Но гораздо чаще и тревожнее пишет Мандельштам не о смерти человека, а о смерти государства, потому что этим рвется преемственность культурного единства, которое для него важнее всего[132]. В «На розвальнях…» мы видели смутные сумерки допетровской Москвы. В предреволюционном «В Петрополе прозрачном мы умрем…» и пореволюционном апокалиптическом «На страшной высоте блуждающий огонь…» умирает Петербург, названный антично-пушкинским именем Петрополь. В «Когда в теплой ночи замирает…» Москва, сменившая Петербург, тоже похожа на Геркуланум, обреченный Везувию. Стихи к «Кассандре» и об «октябрьском временщике», оплакивающие всю Россию, дополняются еще двумя, значительными своей религиозной темой. Одно — «Кто знает, может быть, не хватит мне свечи…», где погибающий поэт сравнивает себя с патриархом: «…Как Тихон, ставленник последнего собора». Другое — к А. В. Карташеву, министру вероисповеданий Временного правительства: «Среди священников левитом молодым…» — адресат (и поэт) сравнивается здесь с Иосифом Аримафейским[133], а сумерки русского православия — с сумерками иудейства после прихода Христа; перспектива Воскресения и торжества новой веры придает мрачному стихотворению странную двусмысленность. В уже упоминавшемся «гимне» «Сумерки свободы» к речи Тихона на соборе восходит, может быть, центральный образ бремени, которое «в слезах» народный вождь берет, а к докладу Карташева — заключительный образ корабля[134]. Мы видели, что этот гимн неожиданно кончался нотой жертвенного жизнеутверждения: «десяти небес нам стоила земля». Так же неожиданно кончается и еще одно сумрачное стихотворение этих лет, о смерти уже не русской, а европейской, то есть мировой культуры: «Веницейской жизни мрачной и бесплодной для меня значение светло»: начинается оно сном и смертью, «на театре и на праздном вече умирает человек», а кончается тем, что «все проходит», в том числе и смерть, «человек родится», и в зеркале мерцает Веспер, двуликая звезда, как вечерняя, так и утренняя. Так мысль о круговороте «вечного возвращения» вновь и вновь оказывается для Мандельштама последней опорой против хаоса Смутного времени.

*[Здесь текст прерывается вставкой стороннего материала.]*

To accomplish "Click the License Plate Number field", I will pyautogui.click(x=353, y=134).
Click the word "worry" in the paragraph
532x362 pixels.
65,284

В центре этого круговорота — вневременная точка, «где время не бежит», место вожделенного покоя и равновесия. Для Мандельштама оно ассоциируется с золотым веком, греческими островами блаженных, и античные декорации его напоминают Крым, древнюю Тавриду, стык России и эллинского Средиземноморья. Во главе этих «крымско-эллинских» стихотворений стоят два. Первое — «Золотистого меда струя из бутылки текла так тягуче и долго…», начинающееся этим символом останавливающегося времени, а кончающееся широко распахнутым кадром — «…Одиссей возвратился, пространством и временем полный»[135]. Второе — «На каменных отрогах Пиэрии…» — набор реминисценций из раннегреческих поэтов-лириков, сгруппированный вокруг центрального образа «черепахи-лиры» (в древней Греции резонаторы лир делались из черепашьего панциря) и завершающийся словами:

…О, где же вы, святые острова,Где не едят надломленного хлеба,Где только мед, вино и молоко,Скрипучий труд не омрачает небаИ колесо вращается легко.

У этого райского места есть две параллельные проекции. Одна — посюсторонняя, две причудливые картинки южных городов, «Мне Тифлис горбатый снится…» и «Феодосия» («…Идем туда, где разные науки И ремесло — шашлык и чебуреки, Где вывеска, изображая брюки, Дает понятье нам о человеке…»), — потом из этого разовьется импрессионистическая поэтика московских стихов Мандельштама. Другая — потусторонняя, прозрачный асфоделевый луг царства теней, сперва неожиданно вещественный («Когда Психея-жизнь…», мотив из Апулея), потом болезненно-противоестественный («Я слово позабыл…»)[136], и наконец, эти два образа сливаются в один, опять-таки замкнутый круговым движением («Я в хоровод теней…»). Именно здесь, среди теней подсознания, рождаются — или не рождаются — слова поэзии, чтобы их узнавали люди: «имя — серафим», «и только слабый звук в туманной памяти остался», «я слово позабыл, что я хотел сказать», и оно, неузнанное, оборачивается то храмом, то безумицей, то слепой ласточкой: «туман, звон и зиянье». Это совсем непохоже на то слово-камень, из которого поэт по отвесу строил архитектуру своих прежних стихов. Перед нами новая поэтика.